Хотелось забыть прошедшее время их отдаления друг от друга, как дурной сон. Как бред. Как безумное наваждение. Хотелось вновь сблизиться. Лишь бы...
«Может быть, зная, кто Вы, как это знаю я, я должен был бы горячее и деятельнее любить Вас» — как будто горячее и деятельнее любить Маяковского было бы возможно. Борис, казалось, сильнее любить и не может. Впрочем, возможно, он слишком безволен в своих поступках и убеждениях?
А ещё он с недавних пор был убежден: они оба ужасно, отвратительно, резко погорячились. В отчаянии и гневе от этой лживости и пустоты «ЛЕФа», Борис даже открыто согласился несколько раз с Полонским, о чем сейчас жалел, порвав эту связь. Ибо соглашаться политически – одно, а вот наблюдать за якобы «борьбой» с объединением, в итоге просто ставшей открытым оскорблением ранней лирики Маяковского и его личности, – совсем другое. И слишком был порывист Пастернак в моменте, когда, не вникнув в суть слов Полонского, начал соглашаться с его публичными высказываниями в журнале «Новый мир». Вчитавшись в них внимательнее и приметив новые статьи, захотелось забрать свои слова по поводу согласия с Полонским обратно. То, что нёс в массы этот человек – откровенная травля, смешанная со страхом нападать на нынешнюю поэзию Маяковского лишь по причине того, что это уже будет не просто литературное высказывание, а вызов государству. Которому, впрочем, Володя уже тоже не особо-то и нужен был.
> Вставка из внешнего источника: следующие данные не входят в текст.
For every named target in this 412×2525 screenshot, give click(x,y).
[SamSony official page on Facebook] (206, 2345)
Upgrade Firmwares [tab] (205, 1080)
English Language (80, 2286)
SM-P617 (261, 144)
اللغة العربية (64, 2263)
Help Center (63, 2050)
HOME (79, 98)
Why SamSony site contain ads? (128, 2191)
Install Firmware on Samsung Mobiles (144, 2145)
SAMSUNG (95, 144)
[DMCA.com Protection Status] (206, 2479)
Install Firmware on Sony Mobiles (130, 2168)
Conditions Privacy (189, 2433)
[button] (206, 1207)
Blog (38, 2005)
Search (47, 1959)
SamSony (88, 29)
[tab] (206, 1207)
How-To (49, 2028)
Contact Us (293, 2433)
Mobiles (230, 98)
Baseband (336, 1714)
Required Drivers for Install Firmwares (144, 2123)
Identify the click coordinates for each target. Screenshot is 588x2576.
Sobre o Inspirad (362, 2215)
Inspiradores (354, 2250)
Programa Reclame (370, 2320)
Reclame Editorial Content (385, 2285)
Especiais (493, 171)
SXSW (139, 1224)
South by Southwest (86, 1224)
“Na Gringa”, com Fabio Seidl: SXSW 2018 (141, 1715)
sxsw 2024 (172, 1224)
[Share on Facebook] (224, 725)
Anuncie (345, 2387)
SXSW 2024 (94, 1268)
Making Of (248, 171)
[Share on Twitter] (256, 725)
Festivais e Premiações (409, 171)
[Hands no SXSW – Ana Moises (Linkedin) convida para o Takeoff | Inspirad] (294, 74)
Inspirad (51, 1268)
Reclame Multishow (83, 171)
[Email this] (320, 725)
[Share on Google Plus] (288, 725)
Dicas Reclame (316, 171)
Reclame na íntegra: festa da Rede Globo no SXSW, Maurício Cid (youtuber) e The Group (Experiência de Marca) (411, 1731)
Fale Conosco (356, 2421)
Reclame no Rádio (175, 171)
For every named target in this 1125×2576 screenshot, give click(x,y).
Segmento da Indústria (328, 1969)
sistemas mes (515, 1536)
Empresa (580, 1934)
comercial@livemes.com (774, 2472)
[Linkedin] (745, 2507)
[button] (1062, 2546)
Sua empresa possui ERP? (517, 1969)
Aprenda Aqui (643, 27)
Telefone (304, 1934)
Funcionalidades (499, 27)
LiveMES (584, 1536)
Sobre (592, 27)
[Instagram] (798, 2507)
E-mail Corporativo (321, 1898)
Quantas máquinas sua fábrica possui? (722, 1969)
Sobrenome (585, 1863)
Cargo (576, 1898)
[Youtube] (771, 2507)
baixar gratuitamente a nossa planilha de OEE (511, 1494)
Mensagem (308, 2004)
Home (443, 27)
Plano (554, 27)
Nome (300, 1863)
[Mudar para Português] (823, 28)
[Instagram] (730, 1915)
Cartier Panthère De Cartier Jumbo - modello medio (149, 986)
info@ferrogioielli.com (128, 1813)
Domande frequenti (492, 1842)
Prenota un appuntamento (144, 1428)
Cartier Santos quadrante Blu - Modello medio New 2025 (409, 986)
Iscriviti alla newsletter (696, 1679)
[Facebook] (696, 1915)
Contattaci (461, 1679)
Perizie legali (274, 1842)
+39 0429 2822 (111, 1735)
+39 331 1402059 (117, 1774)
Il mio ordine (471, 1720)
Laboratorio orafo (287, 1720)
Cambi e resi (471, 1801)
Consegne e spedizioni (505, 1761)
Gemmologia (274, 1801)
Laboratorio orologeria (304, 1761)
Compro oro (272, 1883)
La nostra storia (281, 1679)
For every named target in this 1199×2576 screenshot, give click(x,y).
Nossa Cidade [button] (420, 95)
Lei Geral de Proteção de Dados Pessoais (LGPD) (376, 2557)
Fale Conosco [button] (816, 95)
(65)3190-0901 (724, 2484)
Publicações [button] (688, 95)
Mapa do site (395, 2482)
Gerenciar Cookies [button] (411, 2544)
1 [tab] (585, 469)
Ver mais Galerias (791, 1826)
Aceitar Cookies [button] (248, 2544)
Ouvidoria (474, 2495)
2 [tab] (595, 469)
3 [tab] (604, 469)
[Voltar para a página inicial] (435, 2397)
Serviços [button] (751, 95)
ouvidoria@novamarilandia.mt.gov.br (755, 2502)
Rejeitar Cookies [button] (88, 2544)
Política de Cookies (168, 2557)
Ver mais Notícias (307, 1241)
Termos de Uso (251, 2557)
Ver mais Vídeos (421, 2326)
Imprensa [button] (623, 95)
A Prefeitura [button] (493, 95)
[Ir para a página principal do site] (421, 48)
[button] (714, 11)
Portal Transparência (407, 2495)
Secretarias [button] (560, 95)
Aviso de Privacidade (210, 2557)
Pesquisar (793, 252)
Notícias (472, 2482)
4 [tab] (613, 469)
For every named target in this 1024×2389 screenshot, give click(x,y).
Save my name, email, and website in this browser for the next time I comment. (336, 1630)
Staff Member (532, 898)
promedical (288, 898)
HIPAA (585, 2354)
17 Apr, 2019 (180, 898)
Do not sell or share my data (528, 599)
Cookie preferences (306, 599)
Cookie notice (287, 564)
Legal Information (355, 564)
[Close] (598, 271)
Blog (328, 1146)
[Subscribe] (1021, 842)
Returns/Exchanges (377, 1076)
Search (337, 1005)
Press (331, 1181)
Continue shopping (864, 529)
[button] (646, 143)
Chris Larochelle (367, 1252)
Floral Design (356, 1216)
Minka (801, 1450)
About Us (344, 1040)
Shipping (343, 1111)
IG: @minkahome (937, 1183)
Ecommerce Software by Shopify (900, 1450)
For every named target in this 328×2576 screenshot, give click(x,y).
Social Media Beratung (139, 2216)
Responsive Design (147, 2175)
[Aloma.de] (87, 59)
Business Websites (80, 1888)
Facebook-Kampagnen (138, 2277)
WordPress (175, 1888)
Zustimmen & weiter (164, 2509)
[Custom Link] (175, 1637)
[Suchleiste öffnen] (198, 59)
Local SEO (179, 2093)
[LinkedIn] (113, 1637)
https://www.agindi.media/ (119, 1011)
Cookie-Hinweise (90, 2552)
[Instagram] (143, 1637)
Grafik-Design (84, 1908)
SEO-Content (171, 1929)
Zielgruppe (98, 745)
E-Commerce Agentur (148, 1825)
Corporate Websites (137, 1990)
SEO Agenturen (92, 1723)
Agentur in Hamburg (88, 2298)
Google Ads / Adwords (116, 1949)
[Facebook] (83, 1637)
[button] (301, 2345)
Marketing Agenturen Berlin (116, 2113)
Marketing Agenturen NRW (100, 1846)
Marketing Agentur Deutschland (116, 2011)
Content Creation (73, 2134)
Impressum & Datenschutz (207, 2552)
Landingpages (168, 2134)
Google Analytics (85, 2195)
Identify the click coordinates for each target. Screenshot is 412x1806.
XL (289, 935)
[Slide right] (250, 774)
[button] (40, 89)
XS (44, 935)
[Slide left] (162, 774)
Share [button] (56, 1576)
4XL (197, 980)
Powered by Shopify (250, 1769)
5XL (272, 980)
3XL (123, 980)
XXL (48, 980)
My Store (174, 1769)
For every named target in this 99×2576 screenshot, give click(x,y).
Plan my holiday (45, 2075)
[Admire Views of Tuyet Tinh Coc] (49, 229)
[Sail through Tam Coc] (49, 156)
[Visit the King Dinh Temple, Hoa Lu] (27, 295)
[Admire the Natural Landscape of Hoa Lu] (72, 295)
Ну, или Борис себя накручивал, размышляя о своем присоединении к травле и уничтожению футуризма в лице единственного искренне его несущего – Маяковского – излишне долго, не будучи способным выкинуть из головы этой мысли. Может, Володя и не видел в этом того, что видел сам Борис. Но собственное лицемерие стало в последнее время ощущаться явно, с мерзкой грязью осознания собственных симпатий и антипатий. Об этом самобичевании Борис, конечно, не напишет. Не к чему перечень пунктов самообвинения Пастернака для Маяковского. Письмо не о том. Хотя, признаться честно, ситуация с Полонским уже пускай сошла на «нет», ведь в ней была поставлена точка вот этим вот письмом для Володи, но всё равно осадок остался. Но лучше вообще Маяковскому не говорить об этом. По крайней мере так вот, в письме. Лично – другое дело, можно было полноценно объясняться. Или опять обоим остаться неуслышанными, а потом ещё месяцами думать друг о друге и кто кого как уколол.
Бумага зашуршала, когда её укладывали в конверт.
Пастернак отправит письмо с нарочным. Сейчас. Пока не передумал.
Потому что Борис написал это не для оправдания. Он написал это, как последний отчаянный шанс на разрешение конфликта. Просто поток мысли, неприкрытая искренность со всей её болью, которая должна быть увидена адресатом. Вдруг хотя бы это позволит им понять друг друга. Ибо молчание уже было нестерпимо.